PV Mirror, Jun 11-17, 2011, issue # 138
Last week I discussed the challenges of retirement and considered the impact of finances, physical health, and general lack of preparation. Many people are surprised at how difficult it is to adapt to being retired after so many years of working and/or raising a family. Retirement also greatly impacts the couple.
Before retirement comes along, most couples face the “empty nest” period in which the children move out, go off to college, get married, and leave “the nest”. The “parents” survived, but did “the couple”? Life can get so crazy that they wake up and realize they don’t know or like each other and choose to divorce. If they stay together, they live separate lives; she adapts to life without the kids and he dedicates 10 or 15 more years to his career.

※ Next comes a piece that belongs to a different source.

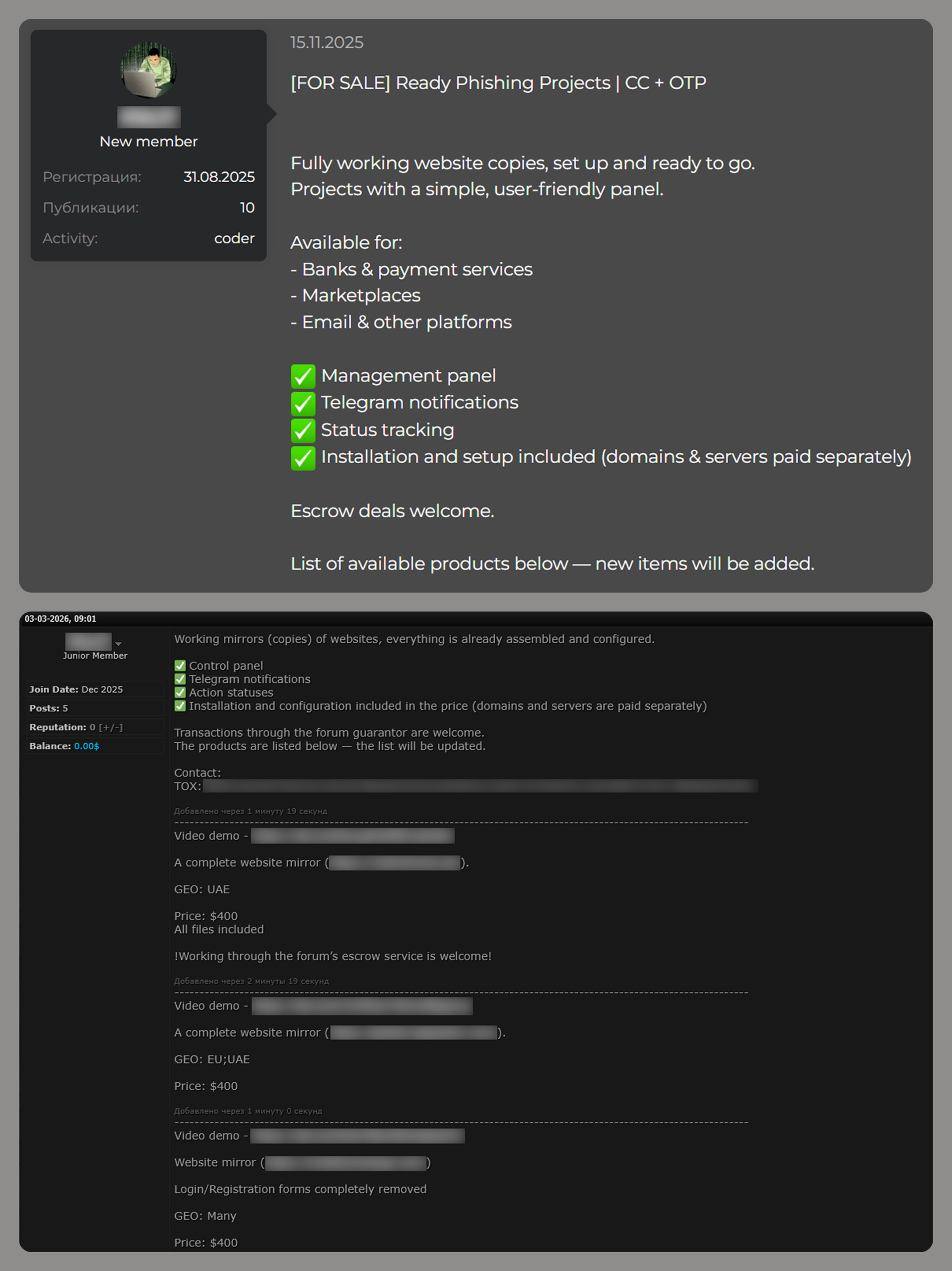Open the blurred username above New member
This screenshot has height=1271, width=952.
coord(149,117)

Adapting to retirement lifestyle as a couple
Assuming the couple survived, the next big challenge is retirement. Now, that empty nest couple finds the newly retired man waking up every day at a loss of what to do or he does something that takes a few hours and then is bored the rest of the day. She has already built a “retired” life; has her interests, activities, set of friends…and she isn’t bored.
He’s needy and bored: It is so common to hear her complain that “He’s bored and I’m not”, or “I can’t stand it, he’s too needy” or “If he had his way, we’d be together 24 hours a day”. Many women describe similar situations in which their husbands fail to put together a retirement lifestyle. They feel like they are the mommy dealing with a toddler helping set up play dates or helping a school-aged child who needs to be encouraged to become involved in extra activities. Their arguments usually include two opposing expectations: his neediness and dependence versus his accusing her of being too controlling and mothering.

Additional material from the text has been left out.